TASK DIRECTIONS:
Your job is to set down the stretch of entries that opens with the line containing "Viewport: 960px width, 863px" and closes with the line containing "You are a computer-use agent. Image resolution: width=1568". Keep both end lines, copy each exactly, and add nothing.

━━ RECORDS PROVIDED

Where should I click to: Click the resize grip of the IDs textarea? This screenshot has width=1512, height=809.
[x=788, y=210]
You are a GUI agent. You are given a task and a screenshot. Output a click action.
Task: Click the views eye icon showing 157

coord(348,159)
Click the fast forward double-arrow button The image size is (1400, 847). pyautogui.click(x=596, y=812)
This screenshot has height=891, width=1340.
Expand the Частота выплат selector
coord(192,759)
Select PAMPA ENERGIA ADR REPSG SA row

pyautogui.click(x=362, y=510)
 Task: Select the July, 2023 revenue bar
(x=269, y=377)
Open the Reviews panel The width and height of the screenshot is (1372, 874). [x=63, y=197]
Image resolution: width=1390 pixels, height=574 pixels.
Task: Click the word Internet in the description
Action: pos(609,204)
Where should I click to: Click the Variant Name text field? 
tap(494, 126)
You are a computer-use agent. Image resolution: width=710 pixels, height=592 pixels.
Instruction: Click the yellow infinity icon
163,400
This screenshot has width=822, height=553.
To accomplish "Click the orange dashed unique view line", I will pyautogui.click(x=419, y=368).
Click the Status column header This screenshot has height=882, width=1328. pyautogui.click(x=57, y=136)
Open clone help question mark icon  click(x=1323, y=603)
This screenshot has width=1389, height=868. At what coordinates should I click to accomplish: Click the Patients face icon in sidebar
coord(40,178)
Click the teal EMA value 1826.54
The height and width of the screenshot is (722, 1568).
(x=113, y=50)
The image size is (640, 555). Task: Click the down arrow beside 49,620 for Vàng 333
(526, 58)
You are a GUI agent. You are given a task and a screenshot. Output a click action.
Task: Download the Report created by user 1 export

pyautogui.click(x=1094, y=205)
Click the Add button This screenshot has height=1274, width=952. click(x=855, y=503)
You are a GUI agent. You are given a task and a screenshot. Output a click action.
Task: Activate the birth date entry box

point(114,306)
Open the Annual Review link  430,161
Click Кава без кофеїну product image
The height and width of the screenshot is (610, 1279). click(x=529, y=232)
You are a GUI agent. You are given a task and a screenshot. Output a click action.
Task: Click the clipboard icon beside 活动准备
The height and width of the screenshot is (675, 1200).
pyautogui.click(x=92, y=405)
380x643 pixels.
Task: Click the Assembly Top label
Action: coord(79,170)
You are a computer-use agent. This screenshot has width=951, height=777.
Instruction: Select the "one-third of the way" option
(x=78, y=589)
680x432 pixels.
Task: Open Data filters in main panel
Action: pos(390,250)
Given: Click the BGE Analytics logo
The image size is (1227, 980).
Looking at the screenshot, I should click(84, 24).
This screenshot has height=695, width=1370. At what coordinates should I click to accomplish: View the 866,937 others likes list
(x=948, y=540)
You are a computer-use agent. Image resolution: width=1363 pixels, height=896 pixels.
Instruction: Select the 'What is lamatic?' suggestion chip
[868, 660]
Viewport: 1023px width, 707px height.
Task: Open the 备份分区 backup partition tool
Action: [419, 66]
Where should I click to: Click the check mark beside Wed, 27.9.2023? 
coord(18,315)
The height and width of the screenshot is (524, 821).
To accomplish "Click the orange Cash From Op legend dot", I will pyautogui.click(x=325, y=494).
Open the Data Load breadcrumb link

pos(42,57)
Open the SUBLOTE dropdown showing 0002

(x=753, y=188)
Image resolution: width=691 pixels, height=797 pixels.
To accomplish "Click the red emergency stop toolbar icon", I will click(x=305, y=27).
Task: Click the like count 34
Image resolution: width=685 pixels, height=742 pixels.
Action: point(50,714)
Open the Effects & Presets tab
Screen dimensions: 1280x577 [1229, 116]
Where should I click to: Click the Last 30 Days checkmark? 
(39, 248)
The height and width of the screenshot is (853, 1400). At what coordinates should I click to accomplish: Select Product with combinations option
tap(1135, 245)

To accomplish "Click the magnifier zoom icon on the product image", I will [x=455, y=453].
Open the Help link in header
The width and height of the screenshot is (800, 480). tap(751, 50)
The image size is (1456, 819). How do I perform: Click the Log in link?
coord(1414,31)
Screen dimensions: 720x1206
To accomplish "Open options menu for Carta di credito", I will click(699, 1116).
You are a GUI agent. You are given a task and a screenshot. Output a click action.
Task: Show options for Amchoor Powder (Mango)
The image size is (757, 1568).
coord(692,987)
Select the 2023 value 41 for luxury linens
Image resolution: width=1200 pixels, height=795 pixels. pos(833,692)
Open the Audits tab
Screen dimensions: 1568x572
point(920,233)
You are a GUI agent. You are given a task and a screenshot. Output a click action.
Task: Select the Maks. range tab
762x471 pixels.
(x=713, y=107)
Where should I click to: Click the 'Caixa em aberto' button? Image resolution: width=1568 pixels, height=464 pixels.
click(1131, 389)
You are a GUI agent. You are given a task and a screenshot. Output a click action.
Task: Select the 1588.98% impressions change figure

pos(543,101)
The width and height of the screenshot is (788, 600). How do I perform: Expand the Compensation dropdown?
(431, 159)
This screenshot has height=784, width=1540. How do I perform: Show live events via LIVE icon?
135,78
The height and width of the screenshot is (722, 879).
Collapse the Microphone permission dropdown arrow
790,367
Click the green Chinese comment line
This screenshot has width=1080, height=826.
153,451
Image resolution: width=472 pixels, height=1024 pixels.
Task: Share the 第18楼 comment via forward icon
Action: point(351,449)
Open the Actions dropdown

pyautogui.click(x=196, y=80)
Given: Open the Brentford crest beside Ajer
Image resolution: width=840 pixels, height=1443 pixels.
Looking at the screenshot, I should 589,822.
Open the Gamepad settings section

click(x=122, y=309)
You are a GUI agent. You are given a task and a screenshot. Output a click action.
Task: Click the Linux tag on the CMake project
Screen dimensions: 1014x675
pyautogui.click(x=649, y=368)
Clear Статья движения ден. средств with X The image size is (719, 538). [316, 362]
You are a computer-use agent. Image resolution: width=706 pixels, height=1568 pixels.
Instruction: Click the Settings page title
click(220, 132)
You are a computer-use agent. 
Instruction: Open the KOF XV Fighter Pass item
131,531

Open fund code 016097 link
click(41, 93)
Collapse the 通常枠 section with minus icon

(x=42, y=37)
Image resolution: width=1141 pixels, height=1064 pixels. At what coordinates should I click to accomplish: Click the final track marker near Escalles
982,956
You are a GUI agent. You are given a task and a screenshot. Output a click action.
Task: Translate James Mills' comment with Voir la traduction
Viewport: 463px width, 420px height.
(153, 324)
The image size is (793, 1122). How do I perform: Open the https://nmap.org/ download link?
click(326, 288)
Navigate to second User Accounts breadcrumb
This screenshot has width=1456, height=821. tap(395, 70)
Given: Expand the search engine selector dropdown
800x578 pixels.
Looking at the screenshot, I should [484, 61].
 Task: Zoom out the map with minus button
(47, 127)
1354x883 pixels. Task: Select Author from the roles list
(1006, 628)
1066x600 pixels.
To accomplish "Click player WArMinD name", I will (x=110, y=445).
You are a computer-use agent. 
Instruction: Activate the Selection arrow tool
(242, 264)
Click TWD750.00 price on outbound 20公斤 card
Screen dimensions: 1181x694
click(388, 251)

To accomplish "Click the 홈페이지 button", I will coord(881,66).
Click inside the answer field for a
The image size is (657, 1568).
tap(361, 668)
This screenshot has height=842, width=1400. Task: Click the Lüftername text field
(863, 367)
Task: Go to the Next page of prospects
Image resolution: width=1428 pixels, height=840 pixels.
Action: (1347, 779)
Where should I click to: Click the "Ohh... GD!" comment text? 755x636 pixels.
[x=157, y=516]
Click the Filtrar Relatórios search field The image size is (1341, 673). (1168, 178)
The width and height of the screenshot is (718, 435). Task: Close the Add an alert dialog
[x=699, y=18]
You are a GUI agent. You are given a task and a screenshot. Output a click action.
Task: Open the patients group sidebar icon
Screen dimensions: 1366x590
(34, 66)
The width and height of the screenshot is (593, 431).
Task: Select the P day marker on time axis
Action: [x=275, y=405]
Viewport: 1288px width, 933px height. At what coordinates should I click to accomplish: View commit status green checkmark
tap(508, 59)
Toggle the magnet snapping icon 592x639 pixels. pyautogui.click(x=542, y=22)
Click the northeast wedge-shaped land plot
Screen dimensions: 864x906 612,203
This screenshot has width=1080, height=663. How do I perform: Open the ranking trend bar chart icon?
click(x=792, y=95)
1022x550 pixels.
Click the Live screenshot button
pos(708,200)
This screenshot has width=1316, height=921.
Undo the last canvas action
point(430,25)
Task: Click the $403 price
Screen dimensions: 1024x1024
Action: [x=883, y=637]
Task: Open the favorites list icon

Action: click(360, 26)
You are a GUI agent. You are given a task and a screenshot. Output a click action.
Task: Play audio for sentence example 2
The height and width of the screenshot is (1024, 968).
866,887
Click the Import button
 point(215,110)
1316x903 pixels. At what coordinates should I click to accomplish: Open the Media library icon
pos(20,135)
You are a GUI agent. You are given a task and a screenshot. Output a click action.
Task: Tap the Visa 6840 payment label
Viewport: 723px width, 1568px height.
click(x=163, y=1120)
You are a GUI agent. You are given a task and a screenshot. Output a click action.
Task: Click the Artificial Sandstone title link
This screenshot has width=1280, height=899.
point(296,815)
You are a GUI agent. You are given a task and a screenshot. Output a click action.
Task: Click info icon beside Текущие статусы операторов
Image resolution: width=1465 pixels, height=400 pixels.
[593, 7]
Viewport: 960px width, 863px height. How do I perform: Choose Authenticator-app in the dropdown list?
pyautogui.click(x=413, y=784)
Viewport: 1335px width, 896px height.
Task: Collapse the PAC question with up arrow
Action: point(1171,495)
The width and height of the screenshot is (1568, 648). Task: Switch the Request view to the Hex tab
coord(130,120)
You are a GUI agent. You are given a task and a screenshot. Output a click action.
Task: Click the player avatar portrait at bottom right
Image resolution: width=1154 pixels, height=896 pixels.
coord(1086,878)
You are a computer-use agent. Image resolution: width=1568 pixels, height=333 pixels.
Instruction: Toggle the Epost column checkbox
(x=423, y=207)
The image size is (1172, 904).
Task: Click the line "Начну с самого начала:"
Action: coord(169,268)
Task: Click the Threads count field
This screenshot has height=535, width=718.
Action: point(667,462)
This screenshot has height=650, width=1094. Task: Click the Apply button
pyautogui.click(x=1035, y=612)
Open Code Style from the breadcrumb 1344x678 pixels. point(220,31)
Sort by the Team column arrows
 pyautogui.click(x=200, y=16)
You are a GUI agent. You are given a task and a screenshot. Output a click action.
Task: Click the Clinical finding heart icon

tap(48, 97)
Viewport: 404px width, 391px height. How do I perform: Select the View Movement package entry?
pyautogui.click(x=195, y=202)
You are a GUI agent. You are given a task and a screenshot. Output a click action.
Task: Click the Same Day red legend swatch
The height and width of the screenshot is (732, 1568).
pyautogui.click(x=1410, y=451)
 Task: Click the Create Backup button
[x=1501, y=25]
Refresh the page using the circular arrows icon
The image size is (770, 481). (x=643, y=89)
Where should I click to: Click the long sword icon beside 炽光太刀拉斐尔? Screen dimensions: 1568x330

━━━━

SOLUTION TO THIS EXERCISE:
Viewport: 960px width, 863px height. How do I perform: Choose Authenticator-app in the dropdown list?
pyautogui.click(x=413, y=784)
Viewport: 1335px width, 896px height.
Task: Collapse the PAC question with up arrow
Action: point(1171,495)
The width and height of the screenshot is (1568, 648). Task: Switch the Request view to the Hex tab
coord(130,120)
You are a GUI agent. You are given a task and a screenshot. Output a click action.
Task: Click the player avatar portrait at bottom right
Image resolution: width=1154 pixels, height=896 pixels.
coord(1086,878)
You are a computer-use agent. Image resolution: width=1568 pixels, height=333 pixels.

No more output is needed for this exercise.